Is There Meaning In Your Last Year’s Top Tens?

ColumbusCircle from inside TimeWarnerBldg 400x283

So this week is the first week back for most of us. Many sales clocks are reset to zero. For the majority of companies, it appears their financial year is also the calendar year.

Over the next couple of weeks the much vaunted sales kick-off meetings take place.

I’ve attended scores over the years. Performed slots aplenty. So with this in mind, I thought I’d post a trio of blogs along a theme of an idea for a session. Hopefully you could easily adopt or adapt if you are required to run something yourself.

I’ll start with one that allows you to progress from the previous year.

Pretty much every start-of-year event features a review of what’s just past.

Yet the presentation of it is often fairly flat. Numbers, logos of big clients, company milestones. They can look and sound like pages from the Annual Report. Drab, dull, lifeless.

Why not let your best achievements sparkle a little?

Most of your audience will know about the headlines. So why not drill down?

Everyone loves a year-end chart. Time magazine for instance has a webpage with around sixty of their favourites. From all sorts of weird and wonderful sources.

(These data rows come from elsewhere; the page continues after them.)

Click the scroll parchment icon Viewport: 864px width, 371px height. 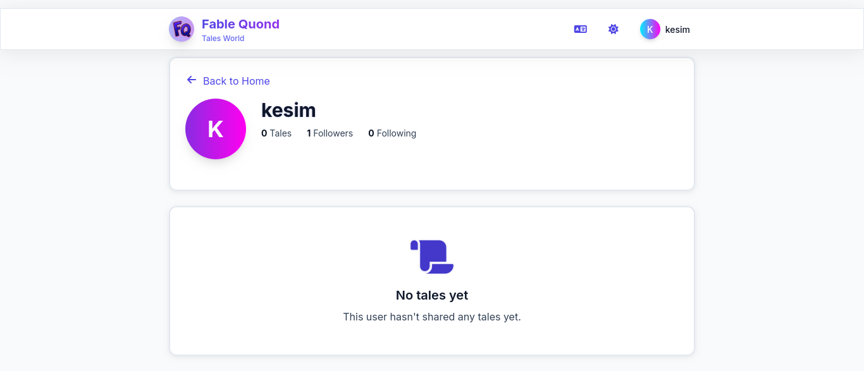click(432, 257)
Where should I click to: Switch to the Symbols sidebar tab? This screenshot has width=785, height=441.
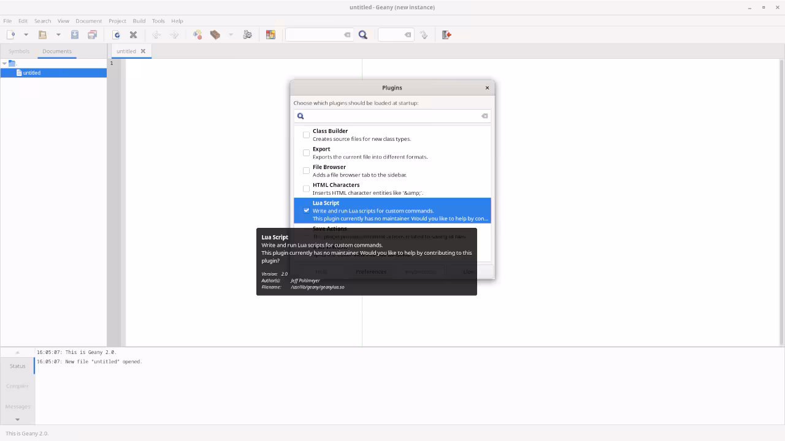point(18,51)
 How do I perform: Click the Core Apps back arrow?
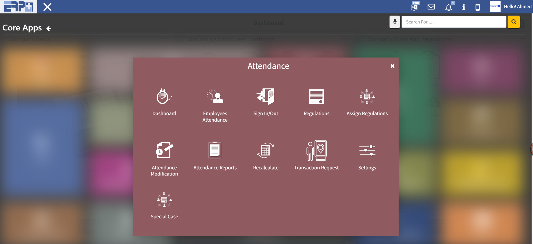(49, 29)
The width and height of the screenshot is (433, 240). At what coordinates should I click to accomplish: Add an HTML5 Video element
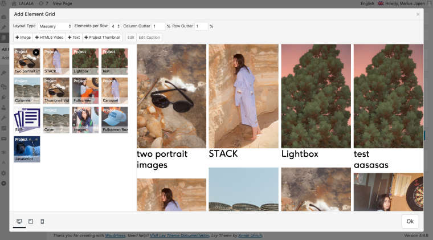coord(50,38)
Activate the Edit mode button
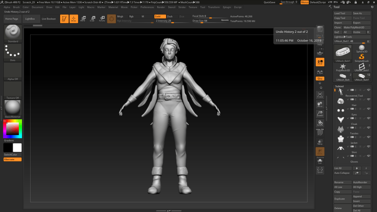The height and width of the screenshot is (212, 377). click(64, 19)
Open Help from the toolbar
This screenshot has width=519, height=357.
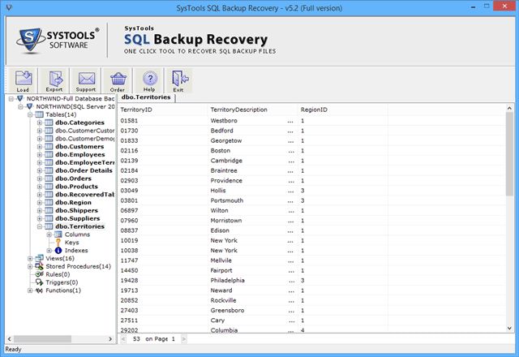[x=149, y=81]
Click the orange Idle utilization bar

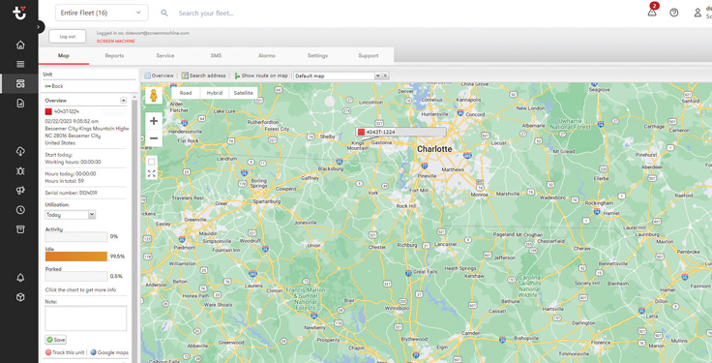(76, 257)
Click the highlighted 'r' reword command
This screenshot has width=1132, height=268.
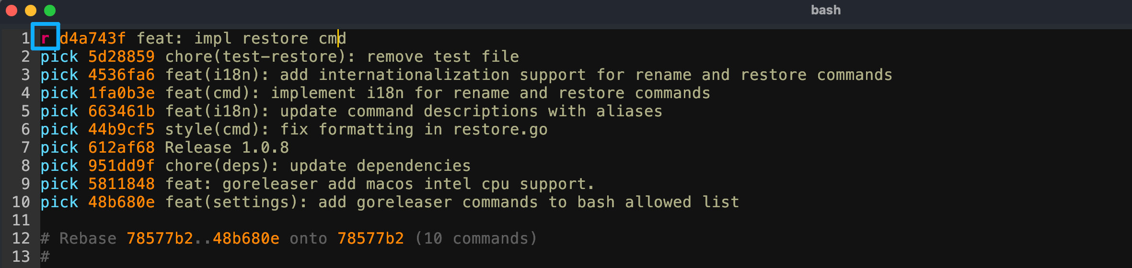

Rather than blandly listing the largest deals, how about pick the top ten you’d like to see built on this year? Or those that are most aligned to where you need to be throughout 2014? Remind salespeople where ambitions lie for the coming twelve months.

There’s also a way of praising ideal or encouraging performers in public. A list of best sales lines, deal innovations or customer feedback. Favourite competitor displacement, meatiest account growth or shortest deal cycles can also trigger expectations neatly.

One of the CNN news channel year reviews even revelled in the fact that their offices are next to what an English website decreed to be the world’s best roundabout of 2013. I kid you not. New York’s midtown Columbus Circle. If you can’t find inspiration somewhere in there, well…?!


nb – this post on Top Tens is part of a trio of kick-off conference ideas, along with Predictions & Resolutions.